Exception thrown using recording manager on Linux computer with FIPS

[MadelineLM]

Description

The OpenMDAO system._generate_md5_hash() method uses the hashlib.md5 method, which throws an exception on Linux systems with FIPS (Federal Information Processing Standard) enabled, as described here: https://til.simonwillison.net/python/md5-fips

This method is used in the recording manager and the n2 viewer, preventing users on Linux systems with FIPS from using these features.

In Python 3.9+, you can avoid this exception by changing a setting in the md5 method: usedforsecurity=False

Suggested solution for the system._generate_md5_hash() is to have a try-catch to attempt to run the hashlib.md5 method with the the usedforsecurity set to false:

try:
    return hashlib.md5(s.encode("utf8"), usedforsecurity=False).hexdigest()
except TypeError:
    # For Python 3.8 which does not support usedforsecurity=False
    return hashlib.md5(s.encode("utf8")).hexdigest()
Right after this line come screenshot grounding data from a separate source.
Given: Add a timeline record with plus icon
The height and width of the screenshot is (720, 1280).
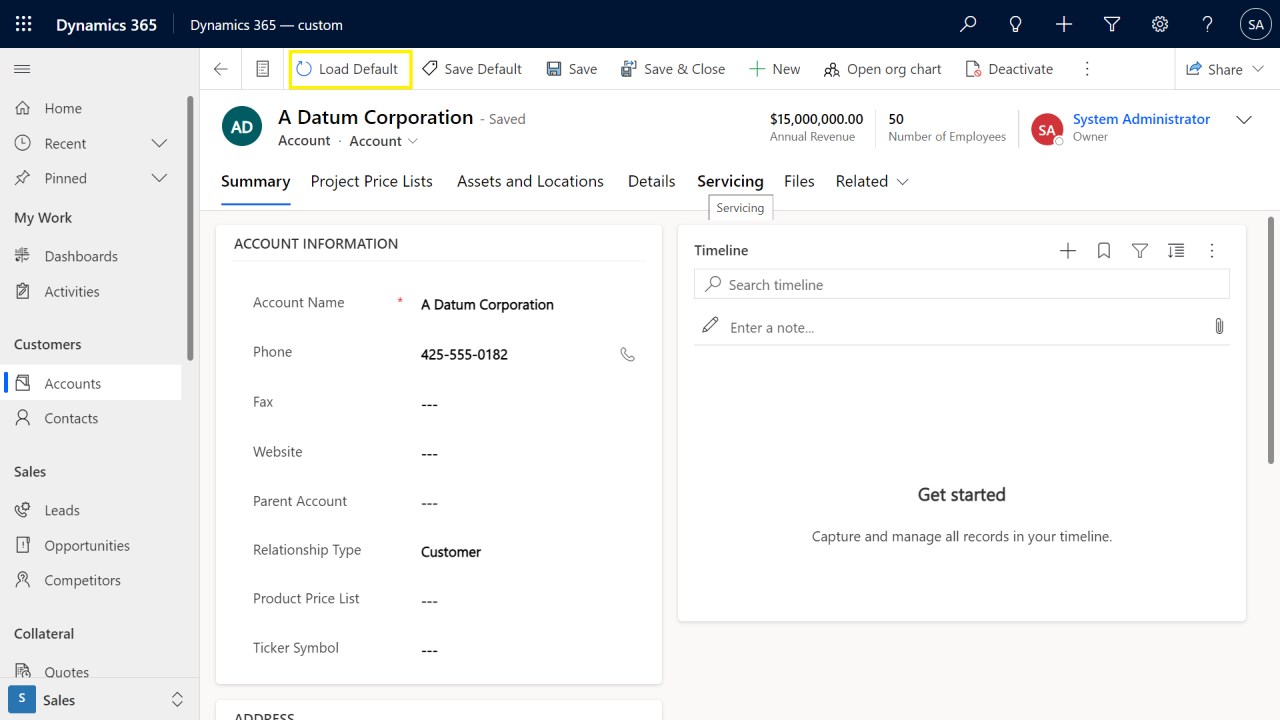Looking at the screenshot, I should click(1067, 251).
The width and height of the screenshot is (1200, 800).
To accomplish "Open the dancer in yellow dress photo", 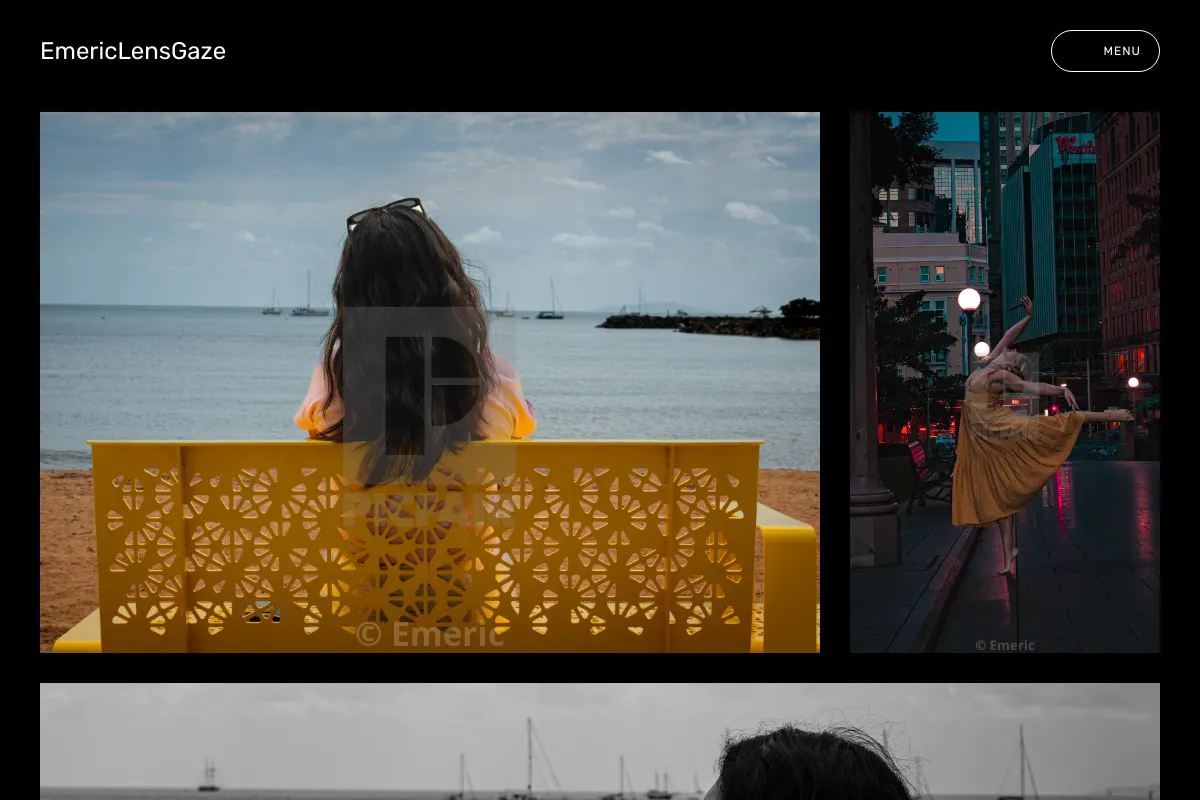I will pyautogui.click(x=1005, y=382).
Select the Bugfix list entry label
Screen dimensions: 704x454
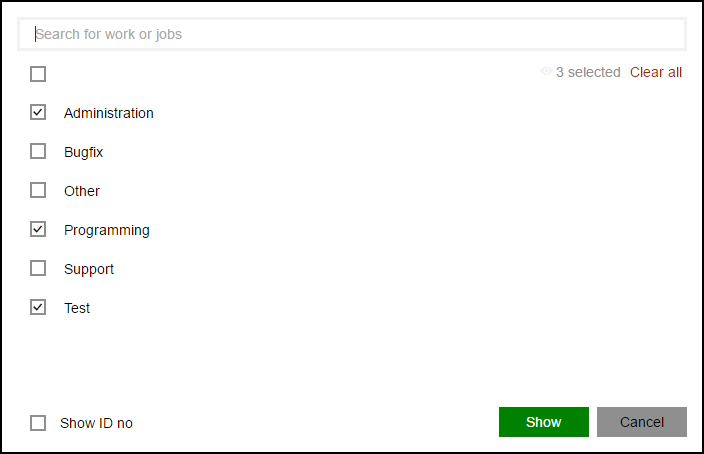coord(84,152)
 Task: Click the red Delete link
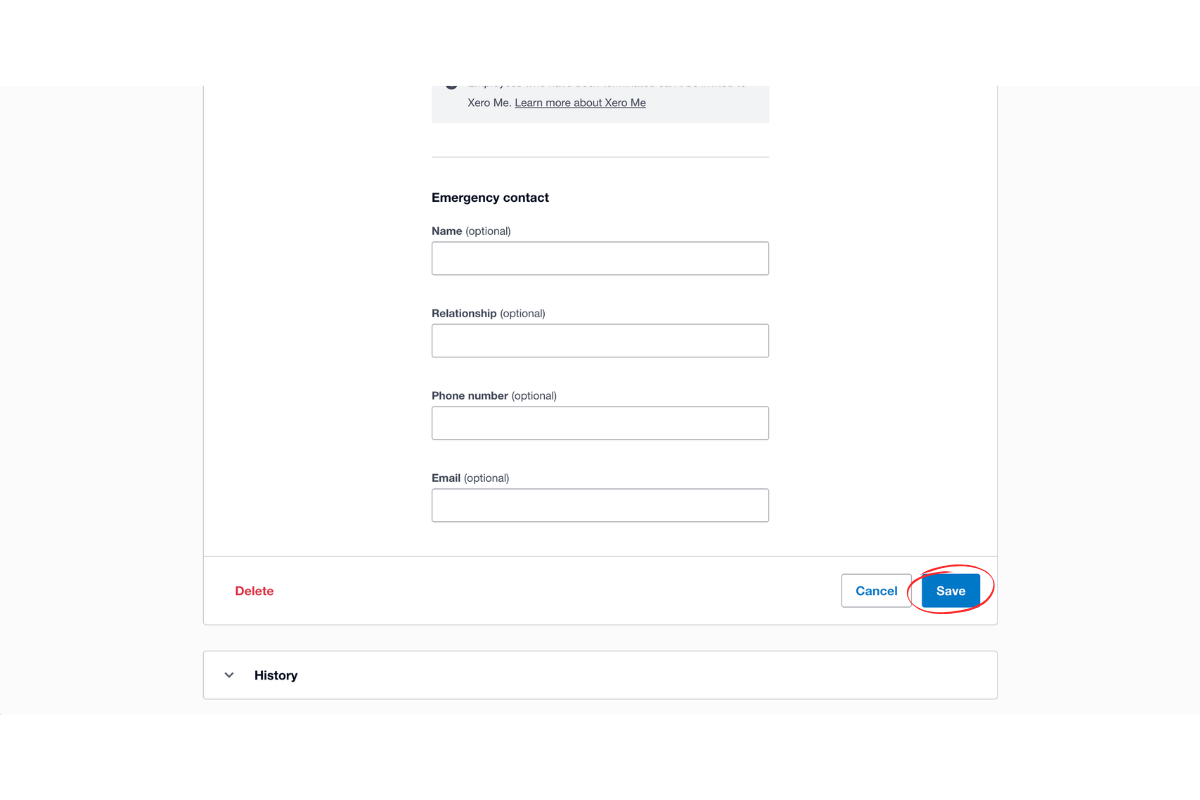254,590
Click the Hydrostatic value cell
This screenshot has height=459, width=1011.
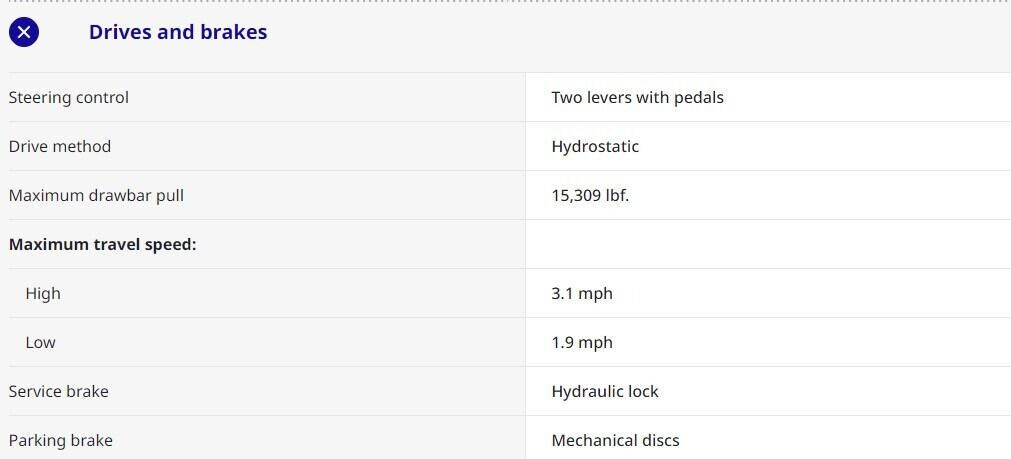point(595,147)
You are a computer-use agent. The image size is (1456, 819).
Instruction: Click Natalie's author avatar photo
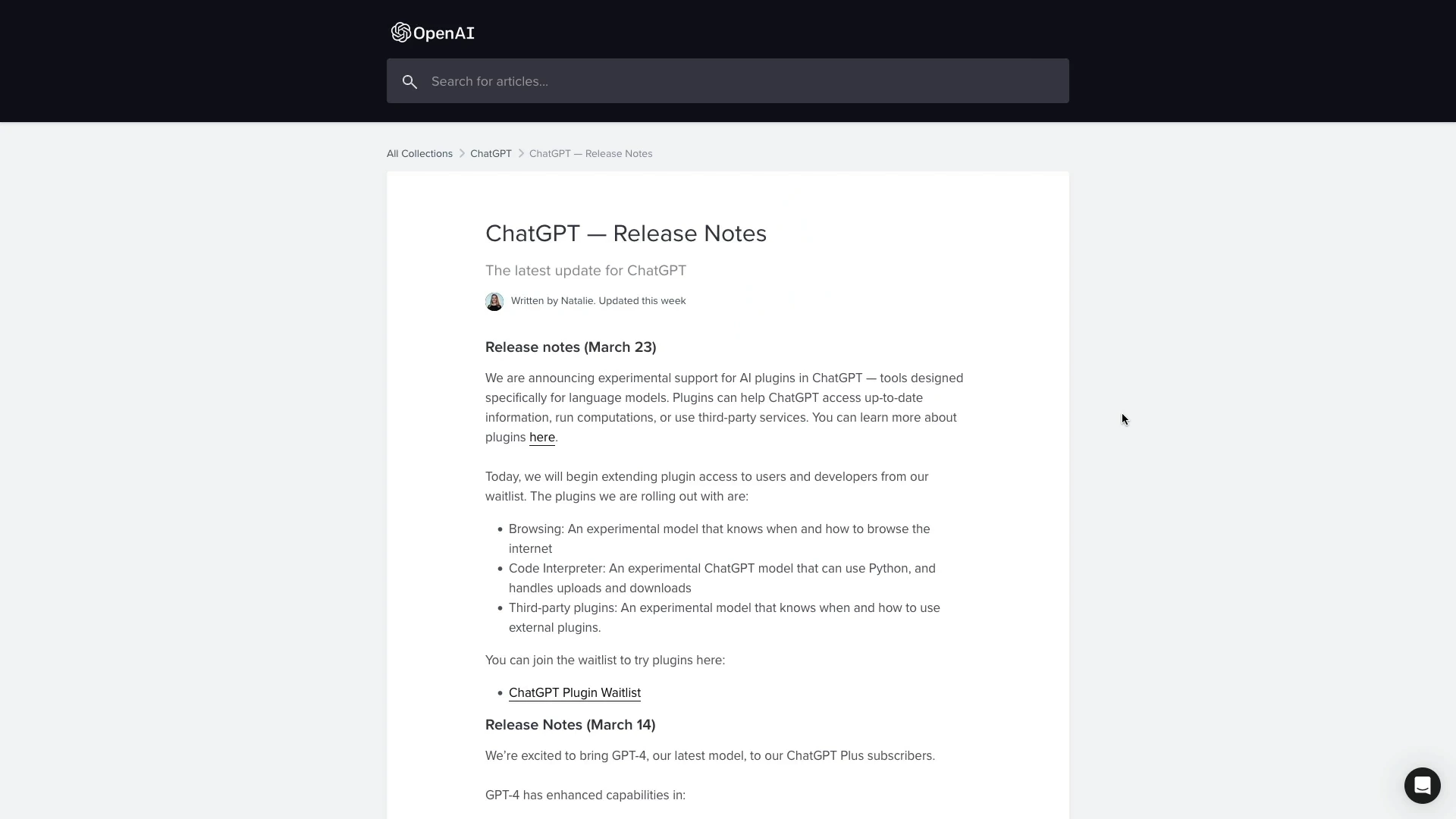click(x=494, y=302)
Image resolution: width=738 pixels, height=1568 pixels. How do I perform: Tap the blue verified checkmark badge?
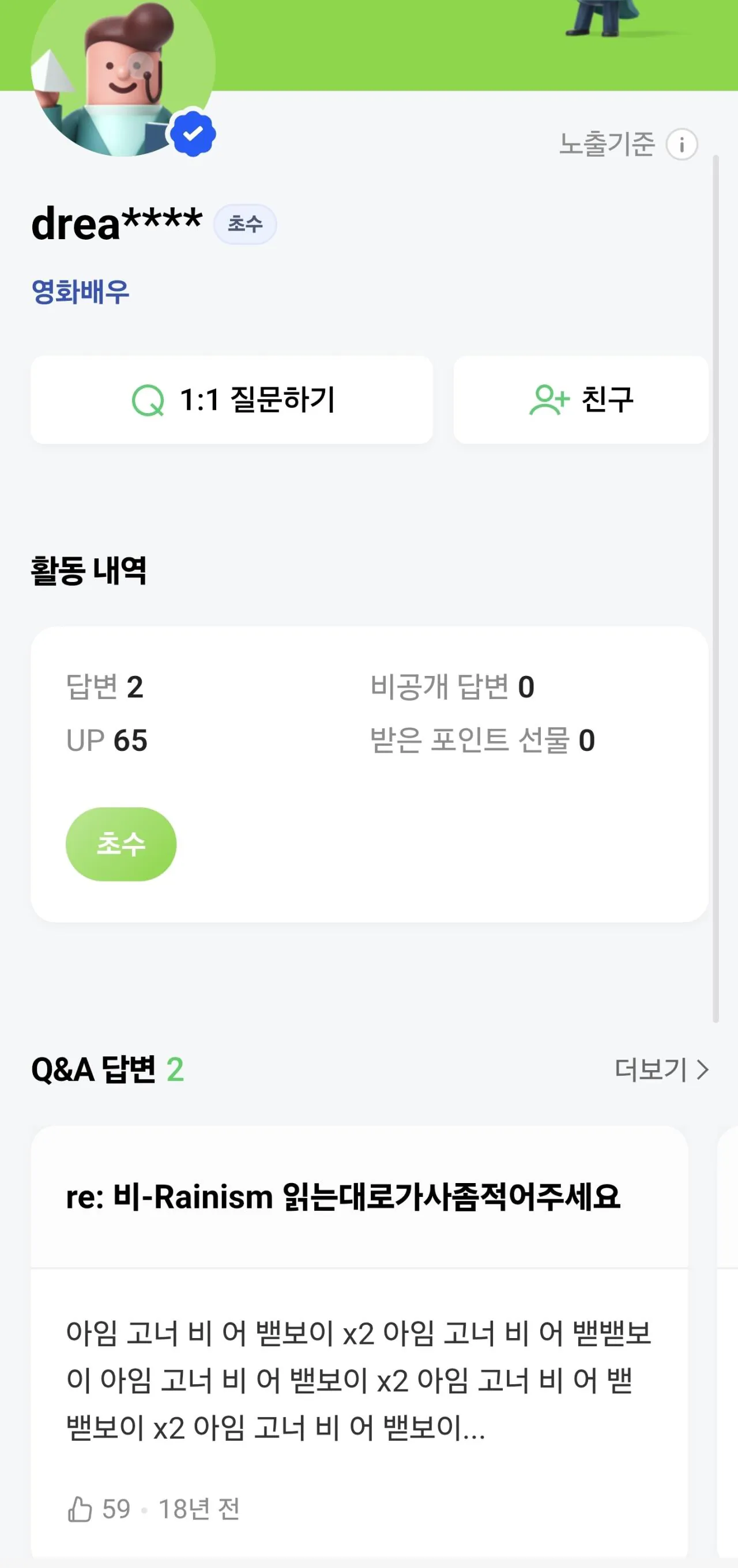(193, 133)
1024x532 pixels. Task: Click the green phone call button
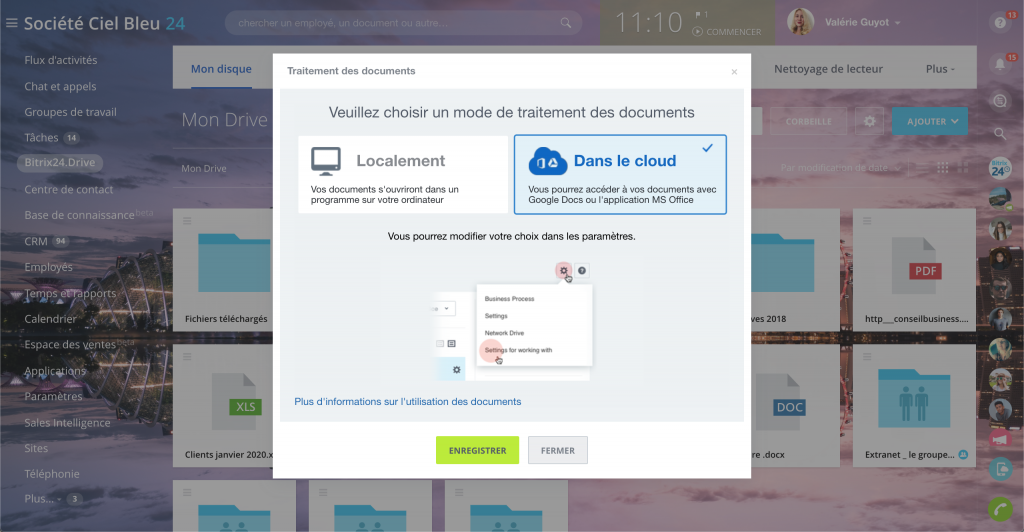(999, 508)
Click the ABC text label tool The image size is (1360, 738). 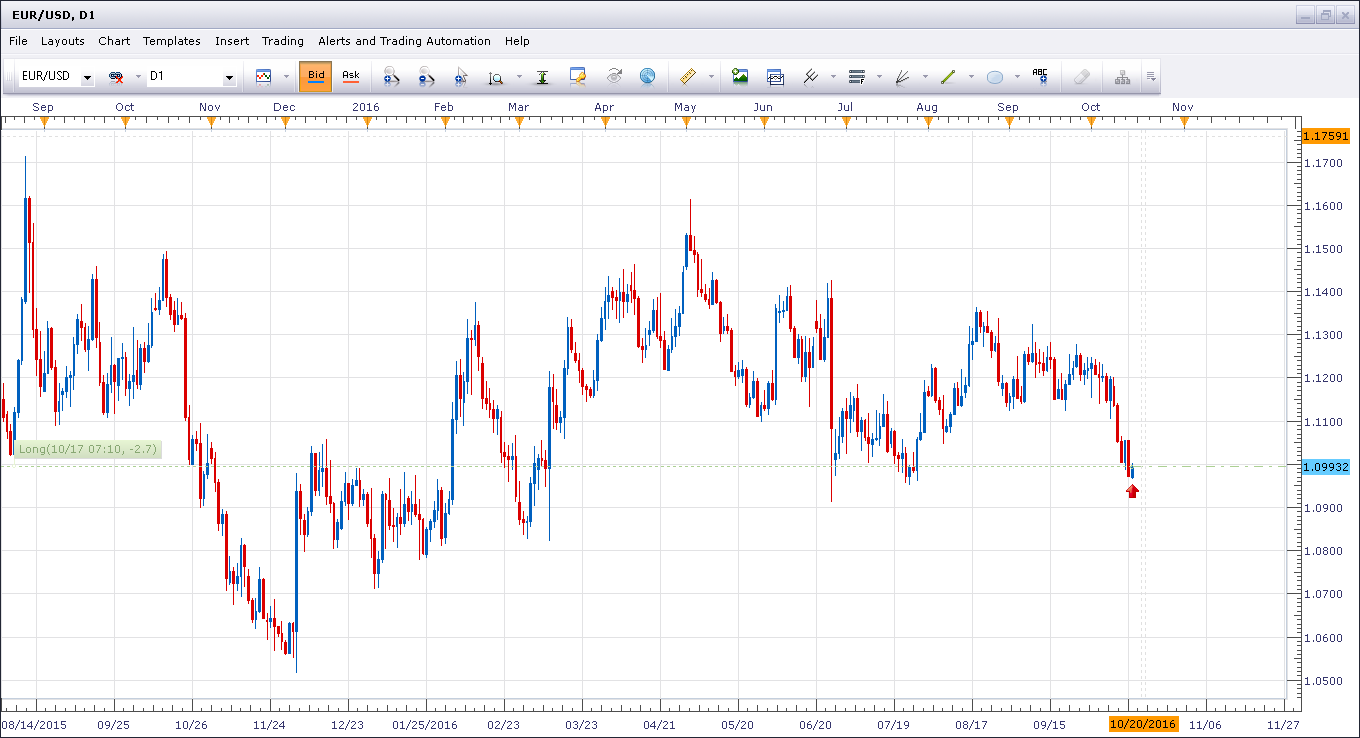[x=1040, y=76]
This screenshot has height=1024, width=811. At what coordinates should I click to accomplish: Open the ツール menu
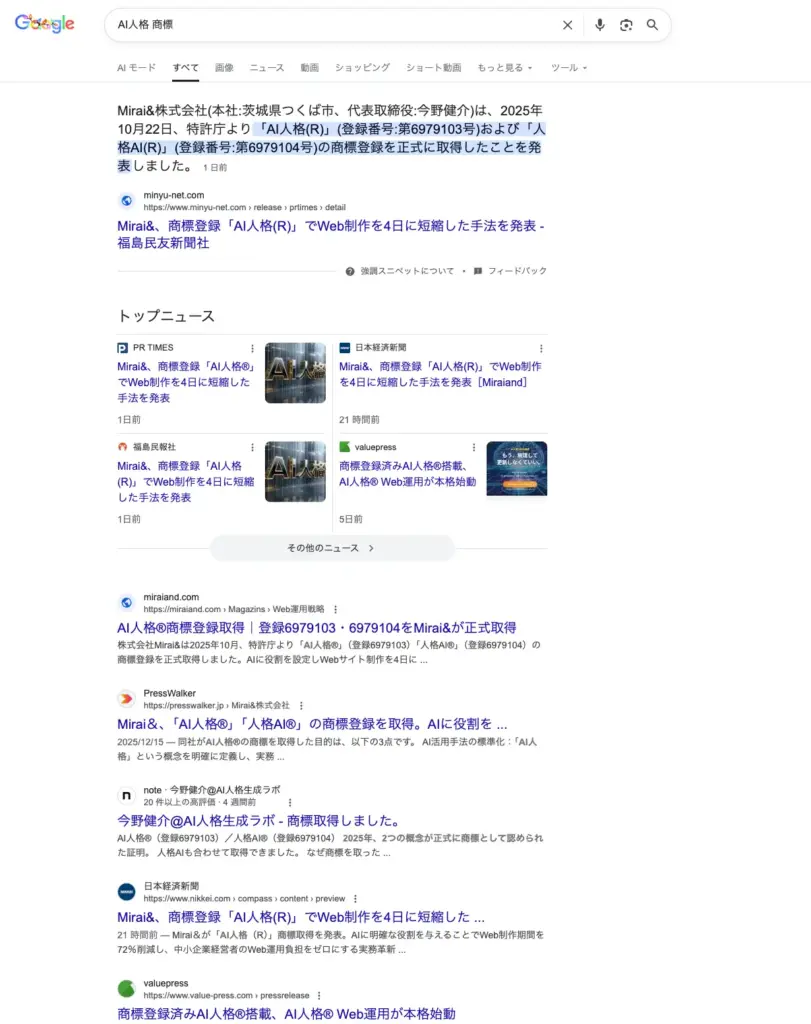tap(565, 67)
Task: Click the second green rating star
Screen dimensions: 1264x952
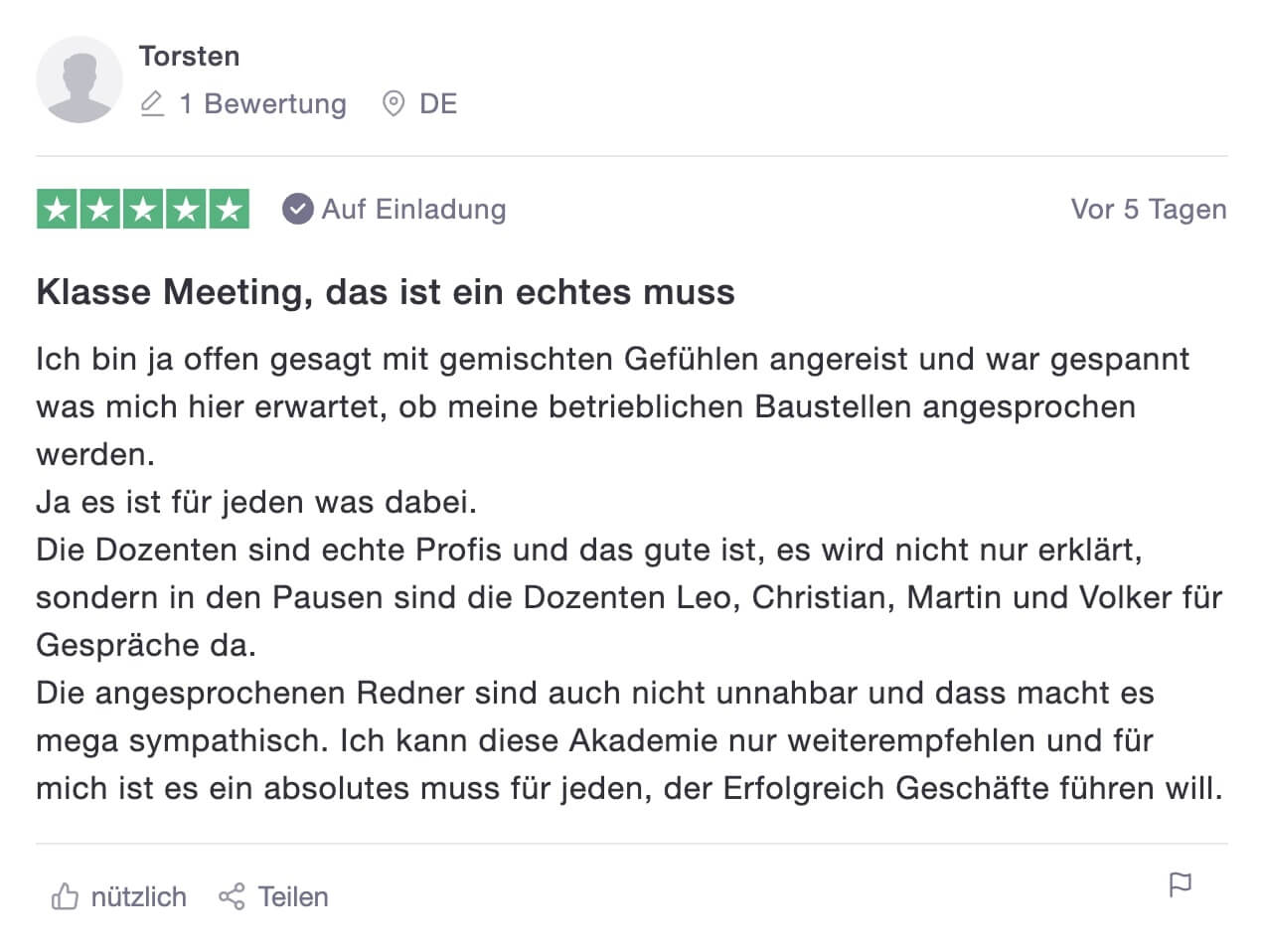Action: pos(100,209)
This would enable users on Linux systems with FIPS enabled to access the recording manager and n2 viewer with newer Python versions.

Example

Exception message thrown for a user when trying to use the recording manager on a RHEL9 machine with FIPS enabled:

Python.Runtime.PythonException: [digital envelope routines] unsupported
File "[path to python]/python-3.11.8/lib/python3.11/site-packages/openmdao/core/system.py", line 5832, in _generate_md5_hash
return hashlib.md5(str(data).encode()).hexdigest() # nosec: content not sensitive
^^^^^^^^^^^^^^^^^^^^^^^^^^^^^^^

OpenMDAO Version

3.27.0

Relevant environment information

No response

[robfalck]

Thanks for the issue. Python 3.8 reaches end of life in a few months anyway, so I think we'll probably just set the oldest supported openmdao to 3.9 and add the usedforsecurity argument.

[MadelineLM]

Sounds great, thanks for the quick response!

[robfalck]

It was an easy fix and you gave us all the information we needed in the issue, thank you!